PdfConnector component usage and configuration

The PdfConnector component allows you to automate PDF files with or without user interaction. While you cannot create or view a PDF file using the component, the PdfConnector allows an automation to interact with PDF files to complete a task, such as:

Completing a PDF form by using the data that is retrieved from an application.
Entering relevant data from a PDF file into an application.
Extracting text values from a PDF file with Optical Character Recognition (OCR) marks and creating a case for further processing.
Determining if a signature is present on a PDF file using OCR mark detection.
Extracting table data and using a loop to create multiple cases for further processing.
Annotating or adding comments to a PDF file.

Document types

Document types are documents that are identifiable with known elements of a text or by the presence of known form fields.

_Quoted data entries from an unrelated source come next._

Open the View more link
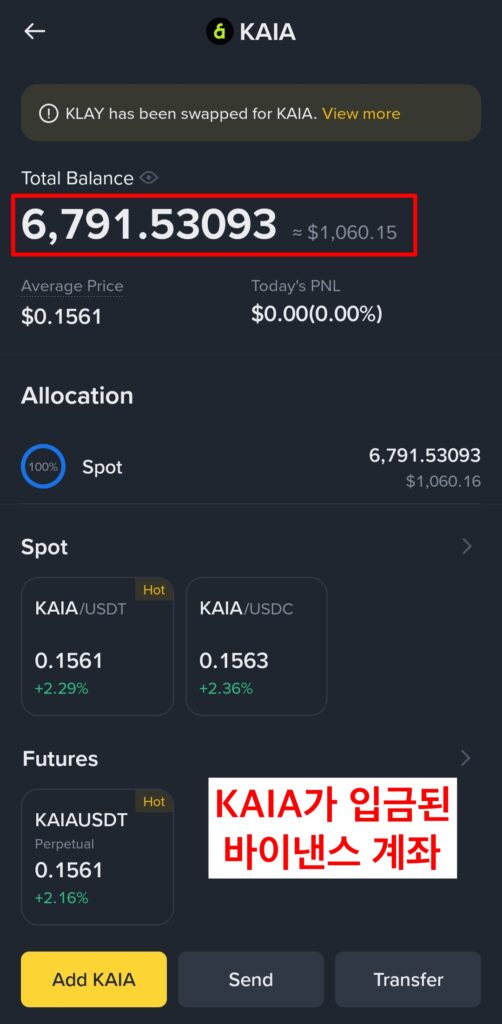This screenshot has width=502, height=1024. point(361,114)
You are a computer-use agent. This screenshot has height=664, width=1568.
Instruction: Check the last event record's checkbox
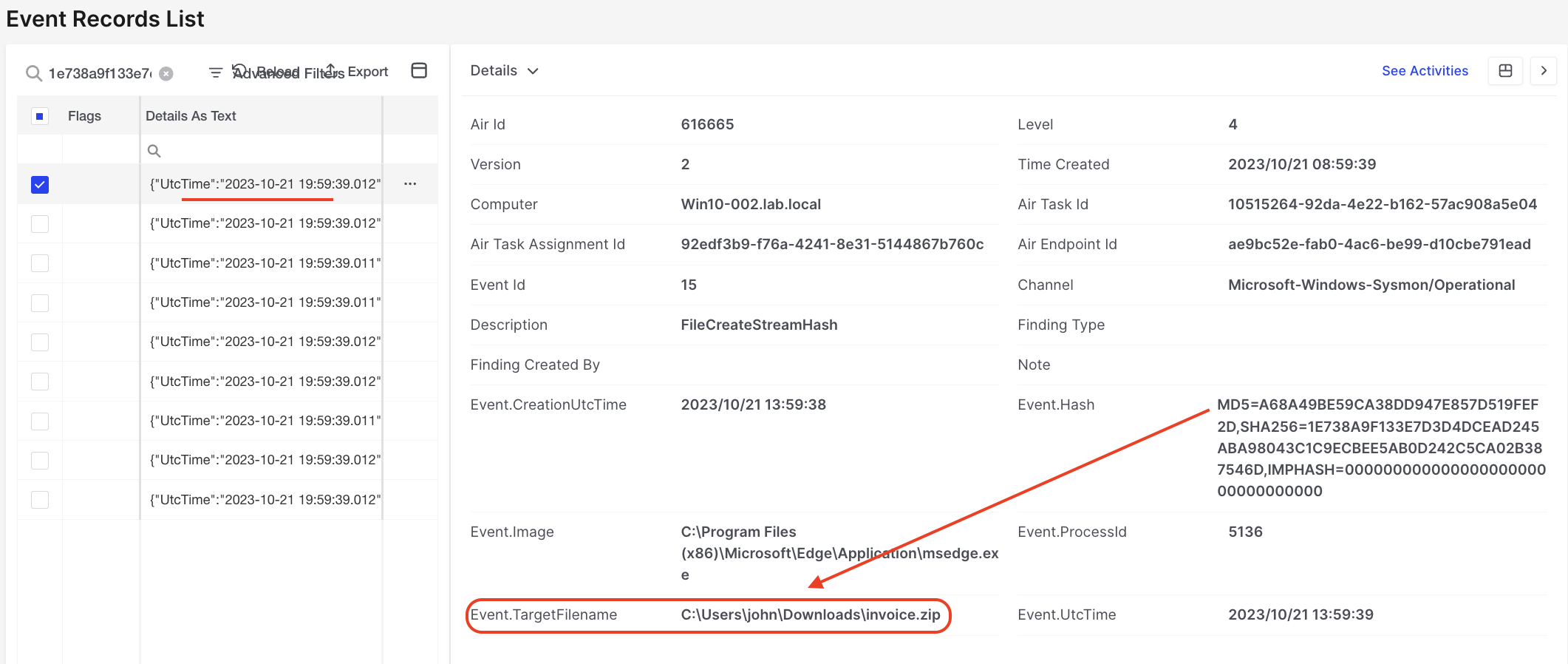click(x=40, y=500)
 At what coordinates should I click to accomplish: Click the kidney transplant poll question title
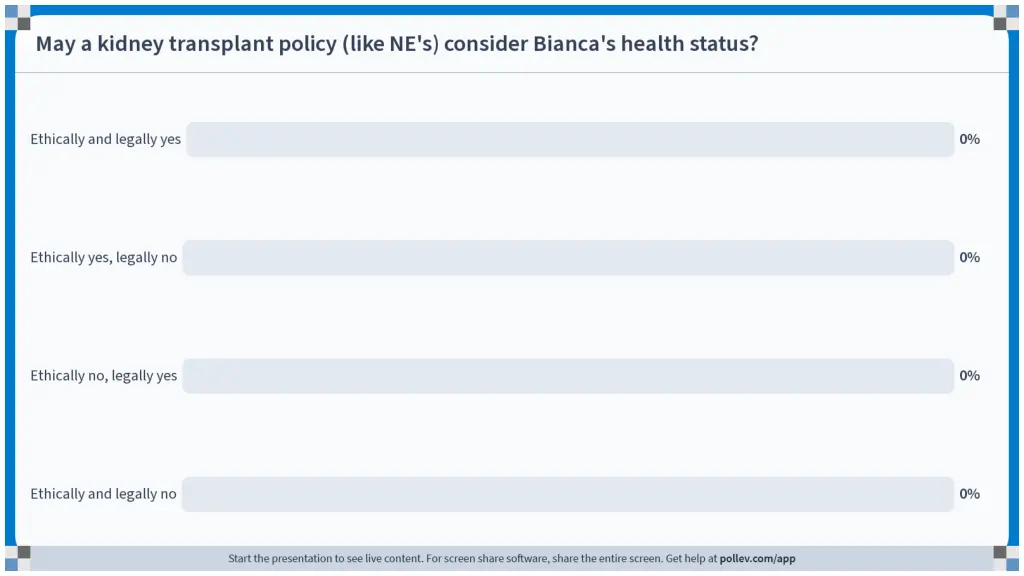[396, 44]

Examples of document types include:

Expense report
First Notice of Loss insurance form
Change of Address form

Each of these documents has a distinct format that can be used to identify them uniquely. During the design phase of the solution development, you interact with a PDF file that directly represents the PDF files with which the automation interacts. You create document identifiers that act similarly to match rules for the document. You also set whitespace thresholds for the document and map the values that you use from the document by drawing boxes around elements in the PDF file.

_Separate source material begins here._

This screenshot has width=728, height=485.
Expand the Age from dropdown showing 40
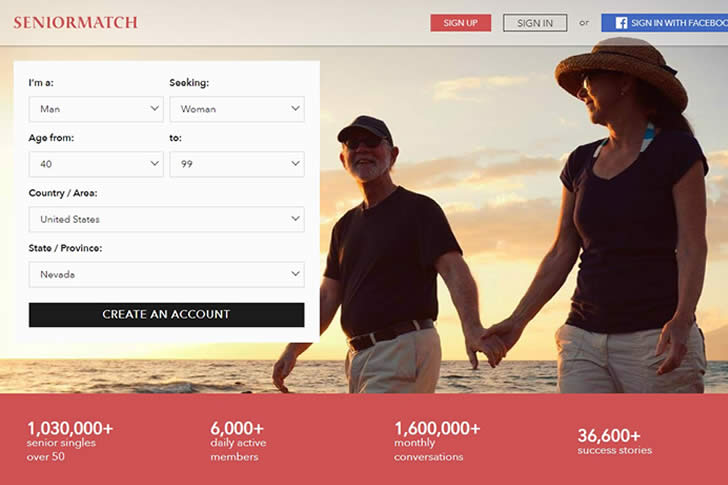click(x=96, y=164)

When a new document is opened at run time, the PdfConnector compares the documents with existing document types. When a document type is a match, the PdfConnector raises a DocumentOpened event. Automations use the values from the document type loaded.

Configuration of a document type

A PDF file can be a PDF form with form fields, a text-based PDF with no form fields, or a file with a combination of both form fields and text elements. At a high level, the workflow for adding a new document type is:

Set the file location of the document.
Name the document type.
Adjust the whitespace thresholds (for text files).
Add at least one document identifier, such as a text or form field that uniquely identifies the document.
Select the form fields, text, optical marks, or tables that you wish to extract from the document.

The Add New Document Type wizard has multiple tabs on which document type configuration occurs.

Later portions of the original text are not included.